Promise me that if I become one of those sad people that facebook pesters you to 'reconnect with' you'll tell me so I can delete mine and save myself the humiliation?
last night they convinced you that a sharpie was a new style of chap stick... so when you wake up, you might want to do something about that
My doctor just informed me that my food allergies qualify me for a medical marijuana license. I get it on Tuesday. It won't help at all, but my life is awesome!
finally achieved: got laid in the religion section of borders. thought you should know.
I just jerked off and used a stopwatch to track my results. Pretty depressing on multiple fronts.
double majoring has taught me only that psych majors are sluttier than govt majors
Fastest blow job ever. Though it was probably a good thing since we were in front of my house.
I didn't budget in chasers this month so were chasing everything with water. Sorry.
First memory of my senior year: Going into registration still drunk from last night.
I'm gonna give him birthday punches. On the dick. With my mouth.

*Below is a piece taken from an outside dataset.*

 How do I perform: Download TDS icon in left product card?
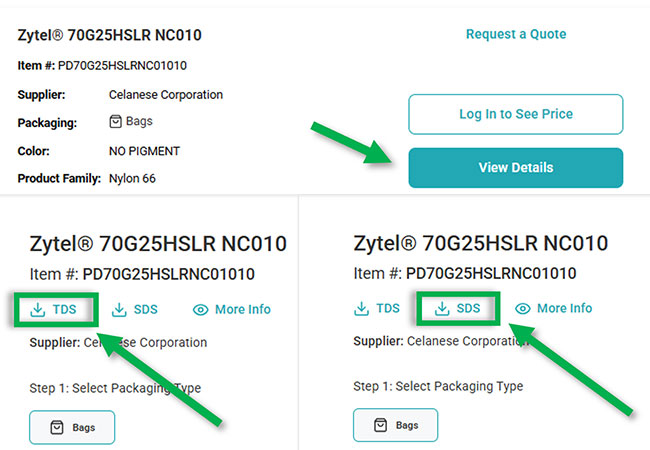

Are there any plans to where i might need to be dressed semi-nicely or is it a "pants optional" weekend?
I spent the day drinking wine and meditating. I'm zen as fuck.
Nick's drunk off his ass and Kyle just Texted me and all he said was "butt pirates from space".
8 stitches. Next time I decide to twerk while doing a keg stand, stop me.
Also, for real, though? Did we even have sex or were we just jumping on the bed drunk and naked...because with me that's actually a possibility.